ABOUT THIS EXERCISE:
Only those lines from the one with "Task: Select the Gradient tool" through the last line of the material belong in the answer, each repeated exactly.

INFORMATION SUPPLIED:
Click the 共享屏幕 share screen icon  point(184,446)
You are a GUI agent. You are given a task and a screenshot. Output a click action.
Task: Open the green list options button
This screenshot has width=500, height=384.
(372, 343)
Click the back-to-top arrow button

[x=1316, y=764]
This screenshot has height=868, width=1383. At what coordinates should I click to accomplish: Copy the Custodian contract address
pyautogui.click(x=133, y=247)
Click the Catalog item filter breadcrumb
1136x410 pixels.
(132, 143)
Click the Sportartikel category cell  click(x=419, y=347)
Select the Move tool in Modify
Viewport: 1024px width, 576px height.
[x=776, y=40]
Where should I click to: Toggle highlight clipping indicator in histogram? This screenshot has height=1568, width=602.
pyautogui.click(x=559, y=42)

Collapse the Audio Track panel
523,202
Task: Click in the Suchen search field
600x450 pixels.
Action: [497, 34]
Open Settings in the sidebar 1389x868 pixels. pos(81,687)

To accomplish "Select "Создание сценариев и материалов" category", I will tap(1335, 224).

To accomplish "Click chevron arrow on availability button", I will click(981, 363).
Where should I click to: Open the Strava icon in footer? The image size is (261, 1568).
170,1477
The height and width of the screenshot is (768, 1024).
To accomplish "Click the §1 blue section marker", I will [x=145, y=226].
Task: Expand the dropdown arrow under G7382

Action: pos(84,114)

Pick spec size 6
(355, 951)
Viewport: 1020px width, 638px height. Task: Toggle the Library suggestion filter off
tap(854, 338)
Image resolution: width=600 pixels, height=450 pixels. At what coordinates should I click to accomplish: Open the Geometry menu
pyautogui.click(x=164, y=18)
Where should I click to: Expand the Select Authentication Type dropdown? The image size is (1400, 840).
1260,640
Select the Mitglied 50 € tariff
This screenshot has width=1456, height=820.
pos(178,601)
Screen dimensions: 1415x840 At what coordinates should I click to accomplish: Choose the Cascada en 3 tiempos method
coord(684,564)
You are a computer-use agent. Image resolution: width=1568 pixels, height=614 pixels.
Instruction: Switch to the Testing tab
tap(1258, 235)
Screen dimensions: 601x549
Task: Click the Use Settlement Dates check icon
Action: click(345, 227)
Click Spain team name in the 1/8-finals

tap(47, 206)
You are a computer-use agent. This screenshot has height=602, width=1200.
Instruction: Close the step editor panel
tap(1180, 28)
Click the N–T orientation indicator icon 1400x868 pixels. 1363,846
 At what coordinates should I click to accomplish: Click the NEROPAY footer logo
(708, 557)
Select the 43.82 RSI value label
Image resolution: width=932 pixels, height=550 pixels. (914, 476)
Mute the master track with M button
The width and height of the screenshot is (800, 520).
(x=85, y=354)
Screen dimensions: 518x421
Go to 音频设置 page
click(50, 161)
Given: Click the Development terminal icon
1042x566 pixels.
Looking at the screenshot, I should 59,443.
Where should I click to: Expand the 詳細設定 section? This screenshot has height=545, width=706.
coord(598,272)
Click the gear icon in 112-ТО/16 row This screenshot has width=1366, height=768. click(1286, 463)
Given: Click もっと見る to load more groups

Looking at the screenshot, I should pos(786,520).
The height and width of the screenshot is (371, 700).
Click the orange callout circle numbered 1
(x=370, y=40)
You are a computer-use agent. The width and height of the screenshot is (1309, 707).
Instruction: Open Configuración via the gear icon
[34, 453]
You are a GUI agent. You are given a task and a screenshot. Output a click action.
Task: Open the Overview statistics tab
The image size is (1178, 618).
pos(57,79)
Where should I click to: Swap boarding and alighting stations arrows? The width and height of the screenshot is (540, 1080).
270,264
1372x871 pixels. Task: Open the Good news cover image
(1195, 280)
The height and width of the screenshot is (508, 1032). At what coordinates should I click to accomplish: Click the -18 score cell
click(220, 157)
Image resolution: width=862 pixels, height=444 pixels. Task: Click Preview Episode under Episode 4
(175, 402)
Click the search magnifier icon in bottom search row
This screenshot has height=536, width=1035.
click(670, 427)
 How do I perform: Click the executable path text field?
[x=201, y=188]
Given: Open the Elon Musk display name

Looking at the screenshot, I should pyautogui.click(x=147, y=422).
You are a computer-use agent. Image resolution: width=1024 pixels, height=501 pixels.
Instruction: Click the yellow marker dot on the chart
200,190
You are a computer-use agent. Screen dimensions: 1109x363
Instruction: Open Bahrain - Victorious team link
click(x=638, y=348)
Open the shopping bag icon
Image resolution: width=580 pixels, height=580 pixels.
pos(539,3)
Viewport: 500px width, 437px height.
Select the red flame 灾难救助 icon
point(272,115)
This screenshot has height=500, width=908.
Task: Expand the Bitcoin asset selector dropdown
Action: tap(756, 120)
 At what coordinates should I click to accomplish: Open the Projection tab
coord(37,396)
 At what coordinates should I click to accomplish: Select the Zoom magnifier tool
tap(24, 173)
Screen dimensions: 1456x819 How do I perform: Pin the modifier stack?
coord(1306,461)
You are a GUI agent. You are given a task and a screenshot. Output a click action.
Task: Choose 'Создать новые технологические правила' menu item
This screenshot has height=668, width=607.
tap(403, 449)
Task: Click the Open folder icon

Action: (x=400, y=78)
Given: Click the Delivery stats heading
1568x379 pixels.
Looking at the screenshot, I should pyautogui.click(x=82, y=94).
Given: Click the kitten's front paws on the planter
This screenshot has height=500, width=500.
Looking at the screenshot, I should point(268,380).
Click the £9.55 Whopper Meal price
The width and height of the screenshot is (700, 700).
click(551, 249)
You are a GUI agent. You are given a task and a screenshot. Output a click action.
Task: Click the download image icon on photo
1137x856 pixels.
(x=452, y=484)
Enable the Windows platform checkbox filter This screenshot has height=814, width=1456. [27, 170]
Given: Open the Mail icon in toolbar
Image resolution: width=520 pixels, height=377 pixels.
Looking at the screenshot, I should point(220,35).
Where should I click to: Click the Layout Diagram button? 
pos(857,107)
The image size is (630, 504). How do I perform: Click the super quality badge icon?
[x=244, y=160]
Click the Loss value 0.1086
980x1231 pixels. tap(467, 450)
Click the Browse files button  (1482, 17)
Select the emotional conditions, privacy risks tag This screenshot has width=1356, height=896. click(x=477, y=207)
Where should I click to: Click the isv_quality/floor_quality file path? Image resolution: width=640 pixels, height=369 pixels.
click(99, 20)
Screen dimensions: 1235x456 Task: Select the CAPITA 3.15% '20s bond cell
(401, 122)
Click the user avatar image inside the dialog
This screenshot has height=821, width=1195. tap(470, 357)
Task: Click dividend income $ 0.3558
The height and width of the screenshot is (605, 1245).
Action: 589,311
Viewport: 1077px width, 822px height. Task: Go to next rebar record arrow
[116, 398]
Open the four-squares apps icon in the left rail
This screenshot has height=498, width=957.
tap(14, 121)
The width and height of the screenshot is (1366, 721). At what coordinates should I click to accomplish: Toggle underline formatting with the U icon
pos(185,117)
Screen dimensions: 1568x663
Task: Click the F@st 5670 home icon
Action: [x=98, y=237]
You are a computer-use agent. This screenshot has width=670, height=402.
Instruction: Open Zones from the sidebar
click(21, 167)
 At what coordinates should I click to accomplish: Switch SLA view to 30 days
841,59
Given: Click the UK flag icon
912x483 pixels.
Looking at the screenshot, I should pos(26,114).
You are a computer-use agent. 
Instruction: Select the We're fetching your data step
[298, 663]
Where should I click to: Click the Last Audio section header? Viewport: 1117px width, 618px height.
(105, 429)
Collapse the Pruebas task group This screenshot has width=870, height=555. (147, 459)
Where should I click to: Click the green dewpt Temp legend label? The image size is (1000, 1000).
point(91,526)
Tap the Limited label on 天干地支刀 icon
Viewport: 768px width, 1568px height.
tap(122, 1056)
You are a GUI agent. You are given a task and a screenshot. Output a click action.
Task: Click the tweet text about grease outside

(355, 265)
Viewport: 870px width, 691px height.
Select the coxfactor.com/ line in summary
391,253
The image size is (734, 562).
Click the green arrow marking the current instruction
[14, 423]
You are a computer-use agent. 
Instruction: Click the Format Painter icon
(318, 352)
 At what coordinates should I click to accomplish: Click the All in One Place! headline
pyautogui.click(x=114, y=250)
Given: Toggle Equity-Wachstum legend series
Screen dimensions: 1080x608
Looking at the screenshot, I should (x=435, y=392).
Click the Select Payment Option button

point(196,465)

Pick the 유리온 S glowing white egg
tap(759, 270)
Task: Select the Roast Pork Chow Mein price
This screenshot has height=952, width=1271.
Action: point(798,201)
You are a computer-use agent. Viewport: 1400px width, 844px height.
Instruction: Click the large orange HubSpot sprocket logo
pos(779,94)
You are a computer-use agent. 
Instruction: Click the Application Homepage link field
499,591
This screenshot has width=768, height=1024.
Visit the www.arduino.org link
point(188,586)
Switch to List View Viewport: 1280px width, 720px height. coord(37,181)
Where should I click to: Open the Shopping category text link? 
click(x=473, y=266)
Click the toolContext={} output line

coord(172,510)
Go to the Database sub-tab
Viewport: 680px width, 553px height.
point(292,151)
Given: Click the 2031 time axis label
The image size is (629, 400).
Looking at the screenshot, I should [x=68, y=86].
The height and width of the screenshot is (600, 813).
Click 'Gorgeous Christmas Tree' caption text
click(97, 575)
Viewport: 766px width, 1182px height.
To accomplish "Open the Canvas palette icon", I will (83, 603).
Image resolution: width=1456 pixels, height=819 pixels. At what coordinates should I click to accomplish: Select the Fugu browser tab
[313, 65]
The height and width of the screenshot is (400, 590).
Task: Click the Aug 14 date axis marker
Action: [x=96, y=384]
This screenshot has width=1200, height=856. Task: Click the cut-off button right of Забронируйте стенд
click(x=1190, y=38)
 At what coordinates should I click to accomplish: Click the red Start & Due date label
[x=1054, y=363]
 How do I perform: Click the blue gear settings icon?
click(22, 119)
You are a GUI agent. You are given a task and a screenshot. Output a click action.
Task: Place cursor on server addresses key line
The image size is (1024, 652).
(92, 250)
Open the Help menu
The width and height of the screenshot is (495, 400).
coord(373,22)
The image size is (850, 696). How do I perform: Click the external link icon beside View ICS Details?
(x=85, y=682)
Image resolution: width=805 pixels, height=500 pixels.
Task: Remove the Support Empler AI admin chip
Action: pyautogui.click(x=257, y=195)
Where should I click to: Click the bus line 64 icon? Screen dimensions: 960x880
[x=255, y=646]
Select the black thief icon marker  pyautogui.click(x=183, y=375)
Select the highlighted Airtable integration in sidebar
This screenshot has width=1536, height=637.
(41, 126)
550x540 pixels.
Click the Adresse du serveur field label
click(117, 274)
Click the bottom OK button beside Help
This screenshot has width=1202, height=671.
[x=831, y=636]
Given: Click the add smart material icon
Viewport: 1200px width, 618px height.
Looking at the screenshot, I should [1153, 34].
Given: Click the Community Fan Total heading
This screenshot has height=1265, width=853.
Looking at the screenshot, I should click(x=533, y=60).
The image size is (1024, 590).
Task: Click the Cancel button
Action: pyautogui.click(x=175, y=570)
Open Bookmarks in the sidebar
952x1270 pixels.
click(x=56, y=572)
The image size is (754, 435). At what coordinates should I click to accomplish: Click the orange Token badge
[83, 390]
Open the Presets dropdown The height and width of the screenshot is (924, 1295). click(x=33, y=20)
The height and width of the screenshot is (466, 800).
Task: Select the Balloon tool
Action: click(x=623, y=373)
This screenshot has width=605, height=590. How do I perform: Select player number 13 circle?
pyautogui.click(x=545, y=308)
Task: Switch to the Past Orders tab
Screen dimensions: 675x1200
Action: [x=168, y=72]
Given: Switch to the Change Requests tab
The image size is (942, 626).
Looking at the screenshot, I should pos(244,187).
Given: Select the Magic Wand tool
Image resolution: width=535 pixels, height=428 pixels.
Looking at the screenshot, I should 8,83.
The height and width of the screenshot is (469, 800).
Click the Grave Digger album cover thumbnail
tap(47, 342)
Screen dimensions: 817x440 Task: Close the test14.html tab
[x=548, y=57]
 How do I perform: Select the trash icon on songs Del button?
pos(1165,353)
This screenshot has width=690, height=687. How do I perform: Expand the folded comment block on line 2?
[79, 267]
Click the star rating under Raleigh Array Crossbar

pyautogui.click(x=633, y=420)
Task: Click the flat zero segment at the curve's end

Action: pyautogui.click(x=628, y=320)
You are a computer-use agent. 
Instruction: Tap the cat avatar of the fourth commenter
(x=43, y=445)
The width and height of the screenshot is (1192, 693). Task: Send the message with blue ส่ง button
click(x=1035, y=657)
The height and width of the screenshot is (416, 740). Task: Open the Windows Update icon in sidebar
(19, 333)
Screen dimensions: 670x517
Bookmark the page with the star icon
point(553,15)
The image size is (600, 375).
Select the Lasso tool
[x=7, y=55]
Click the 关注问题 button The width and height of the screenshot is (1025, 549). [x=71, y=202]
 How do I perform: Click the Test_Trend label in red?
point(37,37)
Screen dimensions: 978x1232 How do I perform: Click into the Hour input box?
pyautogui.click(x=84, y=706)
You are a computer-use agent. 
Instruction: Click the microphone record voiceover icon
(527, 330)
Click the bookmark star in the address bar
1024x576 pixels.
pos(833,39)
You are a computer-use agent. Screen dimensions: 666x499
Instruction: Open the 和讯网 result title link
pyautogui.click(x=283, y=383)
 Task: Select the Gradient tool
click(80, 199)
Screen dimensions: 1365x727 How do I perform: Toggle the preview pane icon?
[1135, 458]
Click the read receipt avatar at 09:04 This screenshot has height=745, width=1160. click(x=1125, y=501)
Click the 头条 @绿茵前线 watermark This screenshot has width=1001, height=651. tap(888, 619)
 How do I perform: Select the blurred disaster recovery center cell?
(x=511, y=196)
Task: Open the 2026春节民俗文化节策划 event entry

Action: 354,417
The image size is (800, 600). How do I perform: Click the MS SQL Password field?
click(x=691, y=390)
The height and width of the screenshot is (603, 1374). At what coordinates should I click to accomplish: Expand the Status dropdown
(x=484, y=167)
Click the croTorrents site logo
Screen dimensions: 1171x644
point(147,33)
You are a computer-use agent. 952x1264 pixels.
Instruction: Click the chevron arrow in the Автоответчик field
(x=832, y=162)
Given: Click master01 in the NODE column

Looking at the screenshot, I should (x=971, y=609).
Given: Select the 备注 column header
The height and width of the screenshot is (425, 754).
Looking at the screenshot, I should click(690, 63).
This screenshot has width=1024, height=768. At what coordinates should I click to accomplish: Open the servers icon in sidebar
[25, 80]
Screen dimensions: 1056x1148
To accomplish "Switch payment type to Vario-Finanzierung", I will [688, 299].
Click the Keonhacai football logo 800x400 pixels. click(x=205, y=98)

OUTPUT OF THE TASK:
 Task: Select the Gradient tool
click(80, 199)
Screen dimensions: 1365x727 How do I perform: Toggle the preview pane icon?
[1135, 458]
Click the read receipt avatar at 09:04 This screenshot has height=745, width=1160. click(x=1125, y=501)
Click the 头条 @绿茵前线 watermark This screenshot has width=1001, height=651. tap(888, 619)
 How do I perform: Select the blurred disaster recovery center cell?
(x=511, y=196)
Task: Open the 2026春节民俗文化节策划 event entry

Action: 354,417
The image size is (800, 600). How do I perform: Click the MS SQL Password field?
click(x=691, y=390)
The height and width of the screenshot is (603, 1374). At what coordinates should I click to accomplish: Expand the Status dropdown
(x=484, y=167)
Click the croTorrents site logo
Screen dimensions: 1171x644
point(147,33)
You are a computer-use agent. 952x1264 pixels.
Instruction: Click the chevron arrow in the Автоответчик field
(x=832, y=162)
Given: Click master01 in the NODE column

Looking at the screenshot, I should (x=971, y=609).
Given: Select the 备注 column header
The height and width of the screenshot is (425, 754).
Looking at the screenshot, I should click(690, 63).
This screenshot has width=1024, height=768. At what coordinates should I click to accomplish: Open the servers icon in sidebar
[25, 80]
Screen dimensions: 1056x1148
To accomplish "Switch payment type to Vario-Finanzierung", I will [688, 299].
Click the Keonhacai football logo 800x400 pixels. click(x=205, y=98)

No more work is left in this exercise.